Israel's military said on Twitter that Washington and European governments had asked it to move the White Helmets and their families out of southwest Syria as there was "an immediate threat to their lives".
The Syrian Civil Defense group has been widely hailed in the West and credited with saving thousands of lives by operating emergency rescue services in rebel-held areas during years of bombing attacks by Damascus and its allies.
The group says it is politically neutral but Syrian President Bashar al-Assad and his backers have said they see the White Helmets as Western-sponsored propaganda tools and proxies of Islamist-led insurgents.
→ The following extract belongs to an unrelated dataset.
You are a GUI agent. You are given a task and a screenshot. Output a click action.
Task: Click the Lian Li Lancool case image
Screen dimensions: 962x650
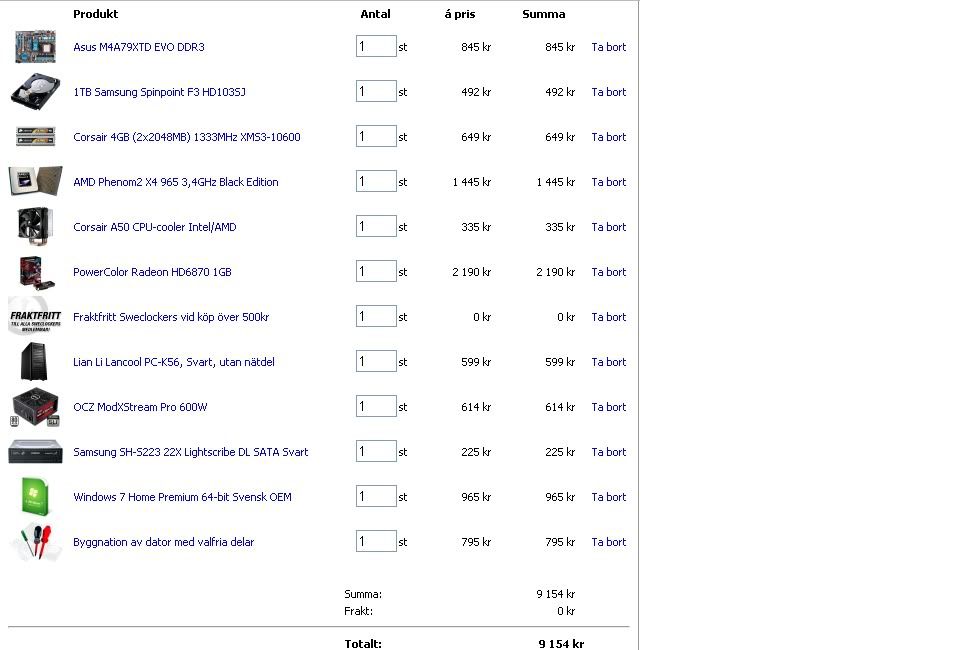34,362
A Jordanian government source said 422 people were brought from Syria, over the Israeli-occupied Golan Heights frontier and into Jordan, down from a figure of 800 announced earlier by the foreign ministry in Amman.
The evacuees will be kept in a "closed" location in Jordan and resettled in Britain, Germany and Canada within three months, the source added.
Britain hailed the evacuation, saying it and other allies had requested it.
German weekly magazine Bild, which broke news of the evacuation and published footage of buses used to transport the Syrians across Golan, said 50 of them would be granted asylum by Berlin.
A Canadian Foreign Ministry statement on Saturday said the White Helmets "have witnessed vicious atrocities committed by the Assad regime and its backers". It added: "We feel a deep moral responsibility to these brave and selfless people."
Israel agreed to evacuate the White Helmets "given the evident fact that Assad's rule is again taking hold in all of Syria," Israeli Minister Tzachi Hanegbi said in a radio interview.